┌─ DATASET RECORDS

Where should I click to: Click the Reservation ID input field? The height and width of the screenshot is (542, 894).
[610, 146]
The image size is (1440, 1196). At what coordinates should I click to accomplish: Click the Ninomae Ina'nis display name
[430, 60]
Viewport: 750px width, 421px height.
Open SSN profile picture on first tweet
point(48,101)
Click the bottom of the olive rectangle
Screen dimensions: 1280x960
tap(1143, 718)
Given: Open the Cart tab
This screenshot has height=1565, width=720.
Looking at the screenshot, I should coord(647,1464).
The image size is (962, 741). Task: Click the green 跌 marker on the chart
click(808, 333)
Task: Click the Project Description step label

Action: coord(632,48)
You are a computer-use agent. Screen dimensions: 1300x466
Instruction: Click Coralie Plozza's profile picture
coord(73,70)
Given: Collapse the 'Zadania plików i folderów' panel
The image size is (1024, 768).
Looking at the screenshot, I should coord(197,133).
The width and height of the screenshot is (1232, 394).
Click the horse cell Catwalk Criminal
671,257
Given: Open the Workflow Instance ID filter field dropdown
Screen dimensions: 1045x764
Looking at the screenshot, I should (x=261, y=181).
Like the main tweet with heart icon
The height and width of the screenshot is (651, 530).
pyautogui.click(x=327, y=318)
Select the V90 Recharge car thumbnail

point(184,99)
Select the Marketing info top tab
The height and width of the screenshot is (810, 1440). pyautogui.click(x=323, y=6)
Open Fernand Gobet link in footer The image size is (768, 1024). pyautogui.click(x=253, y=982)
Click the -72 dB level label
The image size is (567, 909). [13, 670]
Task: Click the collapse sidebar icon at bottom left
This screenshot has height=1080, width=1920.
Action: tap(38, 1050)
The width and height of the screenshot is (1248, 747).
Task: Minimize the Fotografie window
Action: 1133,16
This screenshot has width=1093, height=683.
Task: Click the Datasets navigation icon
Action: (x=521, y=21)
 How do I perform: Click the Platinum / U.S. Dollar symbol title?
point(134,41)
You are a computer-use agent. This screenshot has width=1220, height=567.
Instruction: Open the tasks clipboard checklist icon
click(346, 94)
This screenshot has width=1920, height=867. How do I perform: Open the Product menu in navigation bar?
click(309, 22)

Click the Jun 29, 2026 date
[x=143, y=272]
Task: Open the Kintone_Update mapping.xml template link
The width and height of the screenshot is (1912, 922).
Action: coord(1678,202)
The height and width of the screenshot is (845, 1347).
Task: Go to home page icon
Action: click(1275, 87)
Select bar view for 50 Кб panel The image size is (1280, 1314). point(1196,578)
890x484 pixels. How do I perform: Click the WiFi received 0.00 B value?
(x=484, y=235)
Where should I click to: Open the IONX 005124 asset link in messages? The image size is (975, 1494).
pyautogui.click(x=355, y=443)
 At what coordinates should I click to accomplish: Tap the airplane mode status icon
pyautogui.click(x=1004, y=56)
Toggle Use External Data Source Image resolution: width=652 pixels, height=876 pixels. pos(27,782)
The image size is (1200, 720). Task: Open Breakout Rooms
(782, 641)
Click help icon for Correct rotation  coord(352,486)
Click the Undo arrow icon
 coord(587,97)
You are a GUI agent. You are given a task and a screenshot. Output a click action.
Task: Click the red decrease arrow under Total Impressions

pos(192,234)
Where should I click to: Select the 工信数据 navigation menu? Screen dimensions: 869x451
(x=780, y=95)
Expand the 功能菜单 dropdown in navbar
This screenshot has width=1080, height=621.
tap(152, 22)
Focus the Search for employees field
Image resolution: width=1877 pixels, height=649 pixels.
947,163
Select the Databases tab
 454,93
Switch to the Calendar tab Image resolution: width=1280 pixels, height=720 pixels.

└─

◆ ASSIGNMENT ◆
Every line of the data above should be output exactly as written.

◆ RESPONSE TO THIS TASK ◆
Where should I click to: Click the Reservation ID input field? The height and width of the screenshot is (542, 894).
[610, 146]
The image size is (1440, 1196). At what coordinates should I click to accomplish: Click the Ninomae Ina'nis display name
[430, 60]
Viewport: 750px width, 421px height.
Open SSN profile picture on first tweet
point(48,101)
Click the bottom of the olive rectangle
Screen dimensions: 1280x960
tap(1143, 718)
Given: Open the Cart tab
This screenshot has height=1565, width=720.
Looking at the screenshot, I should coord(647,1464).
The image size is (962, 741). Task: Click the green 跌 marker on the chart
click(808, 333)
Task: Click the Project Description step label

Action: coord(632,48)
You are a computer-use agent. Screen dimensions: 1300x466
Instruction: Click Coralie Plozza's profile picture
coord(73,70)
Given: Collapse the 'Zadania plików i folderów' panel
The image size is (1024, 768).
Looking at the screenshot, I should coord(197,133).
The width and height of the screenshot is (1232, 394).
Click the horse cell Catwalk Criminal
671,257
Given: Open the Workflow Instance ID filter field dropdown
Screen dimensions: 1045x764
Looking at the screenshot, I should (x=261, y=181).
Like the main tweet with heart icon
The height and width of the screenshot is (651, 530).
pyautogui.click(x=327, y=318)
Select the V90 Recharge car thumbnail

point(184,99)
Select the Marketing info top tab
The height and width of the screenshot is (810, 1440). pyautogui.click(x=323, y=6)
Open Fernand Gobet link in footer The image size is (768, 1024). pyautogui.click(x=253, y=982)
Click the -72 dB level label
The image size is (567, 909). [13, 670]
Task: Click the collapse sidebar icon at bottom left
This screenshot has height=1080, width=1920.
Action: tap(38, 1050)
The width and height of the screenshot is (1248, 747).
Task: Minimize the Fotografie window
Action: 1133,16
This screenshot has width=1093, height=683.
Task: Click the Datasets navigation icon
Action: (x=521, y=21)
 How do I perform: Click the Platinum / U.S. Dollar symbol title?
point(134,41)
You are a computer-use agent. This screenshot has width=1220, height=567.
Instruction: Open the tasks clipboard checklist icon
click(346, 94)
This screenshot has width=1920, height=867. How do I perform: Open the Product menu in navigation bar?
click(309, 22)

Click the Jun 29, 2026 date
[x=143, y=272]
Task: Open the Kintone_Update mapping.xml template link
The width and height of the screenshot is (1912, 922).
Action: coord(1678,202)
The height and width of the screenshot is (845, 1347).
Task: Go to home page icon
Action: click(1275, 87)
Select bar view for 50 Кб panel The image size is (1280, 1314). point(1196,578)
890x484 pixels. How do I perform: Click the WiFi received 0.00 B value?
(x=484, y=235)
Where should I click to: Open the IONX 005124 asset link in messages? The image size is (975, 1494).
pyautogui.click(x=355, y=443)
 At what coordinates should I click to accomplish: Tap the airplane mode status icon
pyautogui.click(x=1004, y=56)
Toggle Use External Data Source Image resolution: width=652 pixels, height=876 pixels. pos(27,782)
The image size is (1200, 720). Task: Open Breakout Rooms
(782, 641)
Click help icon for Correct rotation  coord(352,486)
Click the Undo arrow icon
 coord(587,97)
You are a GUI agent. You are given a task and a screenshot. Output a click action.
Task: Click the red decrease arrow under Total Impressions

pos(192,234)
Where should I click to: Select the 工信数据 navigation menu? Screen dimensions: 869x451
(x=780, y=95)
Expand the 功能菜单 dropdown in navbar
This screenshot has width=1080, height=621.
tap(152, 22)
Focus the Search for employees field
Image resolution: width=1877 pixels, height=649 pixels.
947,163
Select the Databases tab
 454,93
Switch to the Calendar tab Image resolution: width=1280 pixels, height=720 pixels.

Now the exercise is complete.